Nasdaq Composite, S&P 500, Dow Jones Industrial Average, dan masing-masing naik 0,51%, 0,86%, dan 1,22%. Adapun S&P 500 tengah melaju di fase Bullish dengan keberhasilan mencetak kenaikan mencapai 25% sejak Oktober 2023 kemarin.
Sentimen yang mewarnai laju indeks hari ini adalah datang dari data GDP Price Index dan Core PCE Price Index Amerika Serikat nanti malam, waktu setempat. Mengantisipasi rilis data yang menjadi preferensi Bank Sentral Federal Reserve, yang bisa menjadi penentuan arah suku bunga acuan kedepannya.
“Kita harus melihat apakah inflasi cukup ‘Jinak’ atau belum untuk memperkirakan kemungkinan penurunan suku bunga,” kata Alex Turro, Senior Market Strategist di RJO Futures.
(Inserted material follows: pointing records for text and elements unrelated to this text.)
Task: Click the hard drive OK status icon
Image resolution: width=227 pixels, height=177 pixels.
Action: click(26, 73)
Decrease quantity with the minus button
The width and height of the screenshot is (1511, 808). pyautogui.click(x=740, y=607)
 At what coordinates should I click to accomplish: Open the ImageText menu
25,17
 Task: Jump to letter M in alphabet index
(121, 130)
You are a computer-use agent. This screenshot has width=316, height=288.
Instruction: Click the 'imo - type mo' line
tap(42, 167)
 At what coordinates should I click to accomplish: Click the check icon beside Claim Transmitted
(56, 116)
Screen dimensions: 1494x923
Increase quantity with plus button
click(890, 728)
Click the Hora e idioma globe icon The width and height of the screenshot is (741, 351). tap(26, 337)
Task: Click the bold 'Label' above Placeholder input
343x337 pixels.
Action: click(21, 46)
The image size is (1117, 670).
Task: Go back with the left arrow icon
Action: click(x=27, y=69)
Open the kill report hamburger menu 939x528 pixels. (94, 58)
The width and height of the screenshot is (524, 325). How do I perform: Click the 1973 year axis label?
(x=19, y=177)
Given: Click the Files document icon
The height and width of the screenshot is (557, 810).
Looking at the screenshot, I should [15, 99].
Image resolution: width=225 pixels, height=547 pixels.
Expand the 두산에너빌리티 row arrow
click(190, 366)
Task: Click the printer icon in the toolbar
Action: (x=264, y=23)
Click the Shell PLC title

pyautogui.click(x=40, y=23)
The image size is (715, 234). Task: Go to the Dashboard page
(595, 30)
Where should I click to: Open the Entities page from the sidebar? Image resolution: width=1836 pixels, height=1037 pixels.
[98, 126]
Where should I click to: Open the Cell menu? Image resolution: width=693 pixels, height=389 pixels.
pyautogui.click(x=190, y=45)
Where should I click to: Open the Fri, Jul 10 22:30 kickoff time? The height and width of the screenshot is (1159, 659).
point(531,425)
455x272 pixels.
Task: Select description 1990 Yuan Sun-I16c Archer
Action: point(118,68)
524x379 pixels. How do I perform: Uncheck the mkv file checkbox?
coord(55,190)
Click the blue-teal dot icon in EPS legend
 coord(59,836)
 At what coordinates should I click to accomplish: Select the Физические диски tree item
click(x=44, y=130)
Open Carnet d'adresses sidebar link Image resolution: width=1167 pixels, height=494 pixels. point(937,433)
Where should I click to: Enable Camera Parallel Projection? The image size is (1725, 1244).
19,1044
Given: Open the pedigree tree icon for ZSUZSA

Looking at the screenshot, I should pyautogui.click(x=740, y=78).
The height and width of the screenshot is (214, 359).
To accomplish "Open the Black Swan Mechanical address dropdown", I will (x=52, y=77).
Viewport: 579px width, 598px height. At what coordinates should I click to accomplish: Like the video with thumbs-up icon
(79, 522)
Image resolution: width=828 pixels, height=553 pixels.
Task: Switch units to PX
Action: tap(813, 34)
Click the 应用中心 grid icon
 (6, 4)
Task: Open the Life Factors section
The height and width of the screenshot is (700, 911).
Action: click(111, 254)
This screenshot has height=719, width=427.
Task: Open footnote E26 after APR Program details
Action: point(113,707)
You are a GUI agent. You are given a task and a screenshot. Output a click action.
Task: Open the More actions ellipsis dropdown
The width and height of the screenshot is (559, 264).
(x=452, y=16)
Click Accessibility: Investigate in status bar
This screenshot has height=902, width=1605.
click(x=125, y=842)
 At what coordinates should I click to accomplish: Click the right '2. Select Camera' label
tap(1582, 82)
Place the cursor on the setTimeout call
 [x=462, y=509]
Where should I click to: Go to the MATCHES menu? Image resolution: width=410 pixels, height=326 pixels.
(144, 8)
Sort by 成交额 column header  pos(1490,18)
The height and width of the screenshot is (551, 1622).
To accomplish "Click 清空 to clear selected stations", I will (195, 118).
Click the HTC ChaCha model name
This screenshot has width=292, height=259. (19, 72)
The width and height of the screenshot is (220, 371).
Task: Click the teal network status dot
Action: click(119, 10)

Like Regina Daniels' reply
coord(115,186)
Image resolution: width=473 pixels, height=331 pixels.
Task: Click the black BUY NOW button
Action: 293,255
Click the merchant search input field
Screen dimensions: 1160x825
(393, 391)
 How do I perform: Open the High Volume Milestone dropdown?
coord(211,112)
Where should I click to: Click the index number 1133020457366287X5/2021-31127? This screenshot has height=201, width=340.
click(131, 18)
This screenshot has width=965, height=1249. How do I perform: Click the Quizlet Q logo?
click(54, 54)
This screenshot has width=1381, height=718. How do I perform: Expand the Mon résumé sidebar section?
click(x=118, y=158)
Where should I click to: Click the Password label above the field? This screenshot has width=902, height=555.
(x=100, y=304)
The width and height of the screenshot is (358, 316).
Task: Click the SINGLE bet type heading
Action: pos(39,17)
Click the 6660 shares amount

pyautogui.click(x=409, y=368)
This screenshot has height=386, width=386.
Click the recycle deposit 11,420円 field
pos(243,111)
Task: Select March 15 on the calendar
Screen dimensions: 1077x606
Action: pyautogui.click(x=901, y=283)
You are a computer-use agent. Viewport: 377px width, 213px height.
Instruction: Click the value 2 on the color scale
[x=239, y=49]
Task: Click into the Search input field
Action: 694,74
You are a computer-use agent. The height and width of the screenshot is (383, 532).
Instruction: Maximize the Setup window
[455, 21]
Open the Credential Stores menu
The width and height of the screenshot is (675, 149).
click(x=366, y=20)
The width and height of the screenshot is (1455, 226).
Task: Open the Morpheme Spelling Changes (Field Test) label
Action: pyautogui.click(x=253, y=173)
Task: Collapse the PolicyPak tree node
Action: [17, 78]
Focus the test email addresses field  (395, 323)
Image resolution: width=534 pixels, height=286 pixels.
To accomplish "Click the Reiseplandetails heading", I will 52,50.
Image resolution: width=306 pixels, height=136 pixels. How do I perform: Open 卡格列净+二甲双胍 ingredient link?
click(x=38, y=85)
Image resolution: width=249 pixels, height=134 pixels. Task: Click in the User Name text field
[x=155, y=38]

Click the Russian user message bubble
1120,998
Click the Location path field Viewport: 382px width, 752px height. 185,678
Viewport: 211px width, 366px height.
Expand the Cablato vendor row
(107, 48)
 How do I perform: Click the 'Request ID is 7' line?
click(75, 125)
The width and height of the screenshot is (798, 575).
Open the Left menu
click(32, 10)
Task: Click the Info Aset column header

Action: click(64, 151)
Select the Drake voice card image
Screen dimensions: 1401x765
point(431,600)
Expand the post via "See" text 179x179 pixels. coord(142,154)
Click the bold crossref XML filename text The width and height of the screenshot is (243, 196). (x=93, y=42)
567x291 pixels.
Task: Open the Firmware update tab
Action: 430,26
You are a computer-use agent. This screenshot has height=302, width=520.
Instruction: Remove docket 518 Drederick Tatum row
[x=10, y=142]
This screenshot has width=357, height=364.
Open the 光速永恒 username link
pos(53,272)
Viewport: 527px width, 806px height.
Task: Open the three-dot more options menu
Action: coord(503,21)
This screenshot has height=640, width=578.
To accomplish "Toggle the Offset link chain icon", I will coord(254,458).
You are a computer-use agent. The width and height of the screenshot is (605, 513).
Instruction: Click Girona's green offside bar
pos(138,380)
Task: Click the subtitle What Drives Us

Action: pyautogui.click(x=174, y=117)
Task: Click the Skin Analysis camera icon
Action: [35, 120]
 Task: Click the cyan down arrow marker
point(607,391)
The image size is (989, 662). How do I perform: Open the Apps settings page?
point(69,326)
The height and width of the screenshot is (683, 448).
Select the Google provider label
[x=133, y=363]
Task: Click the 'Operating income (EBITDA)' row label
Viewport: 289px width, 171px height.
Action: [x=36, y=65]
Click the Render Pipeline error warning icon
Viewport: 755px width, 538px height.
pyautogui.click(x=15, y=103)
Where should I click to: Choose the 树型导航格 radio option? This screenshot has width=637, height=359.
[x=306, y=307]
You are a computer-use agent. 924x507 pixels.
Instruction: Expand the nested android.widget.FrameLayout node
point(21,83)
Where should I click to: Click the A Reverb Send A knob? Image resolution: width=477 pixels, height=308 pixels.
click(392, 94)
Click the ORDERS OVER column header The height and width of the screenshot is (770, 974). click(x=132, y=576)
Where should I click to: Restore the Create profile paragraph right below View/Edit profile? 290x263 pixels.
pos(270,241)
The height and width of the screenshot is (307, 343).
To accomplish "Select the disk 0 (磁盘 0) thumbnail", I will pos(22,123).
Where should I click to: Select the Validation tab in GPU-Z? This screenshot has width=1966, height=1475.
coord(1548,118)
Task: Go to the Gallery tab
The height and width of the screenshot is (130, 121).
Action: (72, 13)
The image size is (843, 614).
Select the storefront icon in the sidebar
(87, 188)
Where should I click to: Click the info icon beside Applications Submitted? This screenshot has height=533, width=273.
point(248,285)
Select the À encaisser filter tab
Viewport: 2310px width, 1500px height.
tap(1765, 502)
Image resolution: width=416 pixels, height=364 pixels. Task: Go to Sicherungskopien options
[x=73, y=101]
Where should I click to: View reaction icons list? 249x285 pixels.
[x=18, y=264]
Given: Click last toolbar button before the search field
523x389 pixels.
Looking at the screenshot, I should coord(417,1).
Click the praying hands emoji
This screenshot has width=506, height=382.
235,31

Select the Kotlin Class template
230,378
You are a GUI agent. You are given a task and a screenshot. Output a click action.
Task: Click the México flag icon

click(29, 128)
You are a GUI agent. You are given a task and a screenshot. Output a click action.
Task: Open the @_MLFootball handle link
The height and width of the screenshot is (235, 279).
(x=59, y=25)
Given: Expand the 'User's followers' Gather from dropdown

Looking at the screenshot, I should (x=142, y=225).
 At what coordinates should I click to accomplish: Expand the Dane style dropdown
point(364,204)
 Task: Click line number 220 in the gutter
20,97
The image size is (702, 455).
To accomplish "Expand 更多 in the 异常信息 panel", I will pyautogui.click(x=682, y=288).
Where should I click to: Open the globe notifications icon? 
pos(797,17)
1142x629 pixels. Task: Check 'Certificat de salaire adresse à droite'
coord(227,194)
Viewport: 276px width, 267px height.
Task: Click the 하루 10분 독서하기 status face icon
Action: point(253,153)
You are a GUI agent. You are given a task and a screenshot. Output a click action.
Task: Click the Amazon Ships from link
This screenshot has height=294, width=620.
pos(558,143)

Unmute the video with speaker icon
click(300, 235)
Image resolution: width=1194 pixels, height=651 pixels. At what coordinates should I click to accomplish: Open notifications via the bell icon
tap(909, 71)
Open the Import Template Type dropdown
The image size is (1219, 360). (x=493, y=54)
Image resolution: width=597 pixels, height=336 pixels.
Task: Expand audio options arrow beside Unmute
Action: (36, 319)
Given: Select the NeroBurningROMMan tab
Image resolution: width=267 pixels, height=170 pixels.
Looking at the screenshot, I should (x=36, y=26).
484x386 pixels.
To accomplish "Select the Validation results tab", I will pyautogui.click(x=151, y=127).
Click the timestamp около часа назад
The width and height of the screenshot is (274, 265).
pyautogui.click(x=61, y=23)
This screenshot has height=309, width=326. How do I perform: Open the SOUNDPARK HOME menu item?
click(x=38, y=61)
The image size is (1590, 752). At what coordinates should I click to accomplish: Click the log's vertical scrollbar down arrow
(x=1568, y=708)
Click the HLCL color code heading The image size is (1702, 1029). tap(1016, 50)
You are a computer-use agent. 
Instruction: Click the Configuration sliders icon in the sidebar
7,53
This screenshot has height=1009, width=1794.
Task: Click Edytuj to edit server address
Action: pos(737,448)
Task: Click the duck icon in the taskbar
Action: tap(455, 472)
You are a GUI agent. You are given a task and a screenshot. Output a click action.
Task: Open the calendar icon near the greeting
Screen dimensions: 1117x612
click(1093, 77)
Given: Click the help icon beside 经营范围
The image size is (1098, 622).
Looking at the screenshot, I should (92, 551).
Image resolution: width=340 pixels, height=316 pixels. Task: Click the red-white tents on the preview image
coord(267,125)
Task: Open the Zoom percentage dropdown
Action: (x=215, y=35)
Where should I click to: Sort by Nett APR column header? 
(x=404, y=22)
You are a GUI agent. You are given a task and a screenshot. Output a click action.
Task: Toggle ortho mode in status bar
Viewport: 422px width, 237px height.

Seperti yang diwartakan Bloomberg News, perekonomian AS terus mengejutkan para pejabat dengan pertumbuhan yang tangguh, dan para pembuat kebijakan The Fed secara signifikan meningkatkan estimasi mereka untuk Produk Domestik Bruto tahun ini menjadi 2,1%, makin menguat dari sebelumnya 1,4% pada Desember. Perekrutan tenaga kerja juga tetap kuat, dan acuan inflasi telah melampaui ekspektasi para ekonom dalam beberapa bulan.
Komentar terbaru, Anggota Dewan Gubernur Federal Reserve Christopher Waller mengatakan, tidak perlu terburu-buru untuk melangsungkan pemangkasan suku bunga acuan, menekankan bahwa data ekonomi baru-baru ini terlihat akan ada penundaan, atau pengurangan jumlah pemangkasan yang terlihat tahun ini.
Waller menyebut angka inflasi baru-baru ini "Mengecewakan" dan mengatakan dia ingin melihat "Setidaknya beberapa bulan data inflasi yang lebih baik" sebelum melakukan pemangkasan.
Dia menunjuk pada ekonomi yang kuat dan perekrutan tenaga kerja yang solid sebagai alasan lebih lanjut mengapa The Fed memiliki ruang untuk menunggu untuk mendapatkan keyakinan bahwa inflasi berada di jalur yang berkelanjutan menuju target 2%.
"Dalam pandangan saya, adalah tepat untuk mengurangi jumlah pemangkasan suku bunga secara keseluruhan atau mendorongnya lebih jauh ke masa depan sebagai tanggapan terhadap data baru-baru ini," kata Waller dalam pidato yang telah dipersiapkan pada Rabu di depan Economic Club of New York yang berjudul There's Still No Rush.
Tim Research Phillip Sekuritas memaparkan, investor tengah mencerna sejumlah rilis data ekonomi AS untuk menentukan jalur kebijakan Bank Sentral AS (Federal Reserve/The Fed). Selain itu, investor juga melakukan penyesuaian (Rebalancing) pada portofolio mereka setelah reli di pasar saham tahun ini sudah melebihi US$4 triliun.
“Fokus perhatian investor minggu ini tentu tertuju pada rilis data Personal Consumption Expenditures (PCE) Price Index pada hari Jumat. Data ini mencakup juga data Core PCE Price Index yang merupakan indikator favorit Federal Reserve untuk mengukur inflasi,” mengutip riset harian Tim Research Phillip Sekuritas, Kamis.